A Good Woman
- First edition
- Author: Danielle Steel
- Language: English
- Publisher: Delacorte Press
- Publication date: October 2008
- Publication place: United States
- Media type: Print (hardback & paperback)
- Pages: 336 pp
- ISBN: 978-0-385-34026-7
- OCLC: 192050126
- Dewey Decimal: 813/.54 22
- LC Class: PS3569.T33828 G66 2008

= A Good Woman (novel) =

2008 novel by Danielle Steel

A Good Woman is a novel by Danielle Steel, published by Delacorte Press in October 2008.

==Plot summary==

Annabelle Worthington was born into a life of privilege in the glamorous New York society set up on Fifth Avenue and in Newport, Rhode Island. In April 1912, everything changed when the Titanic sank, changing her world forever. Annabelle then pours herself into volunteer work, nursing the poor, igniting a passion for medicine that would shape the course of her life.

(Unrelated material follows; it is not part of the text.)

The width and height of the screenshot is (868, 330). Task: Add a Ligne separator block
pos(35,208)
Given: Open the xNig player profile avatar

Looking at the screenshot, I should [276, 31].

More grief is around the corner with her first love and marriage to Josiah Millbank, a family friend. Betrayed by a scandal undeserved, Annabelle flees New York for war-ravaged France, to lose herself in a world of helping others in the First World War field hospital run by women. After the war, Annabelle becomes a Parisian doctor and a mother, living happily until a coincidental meeting reminds her of her former life, to which she returns stronger and braver than before, a new woman to fight against the overwhelming odds thrown against her in life.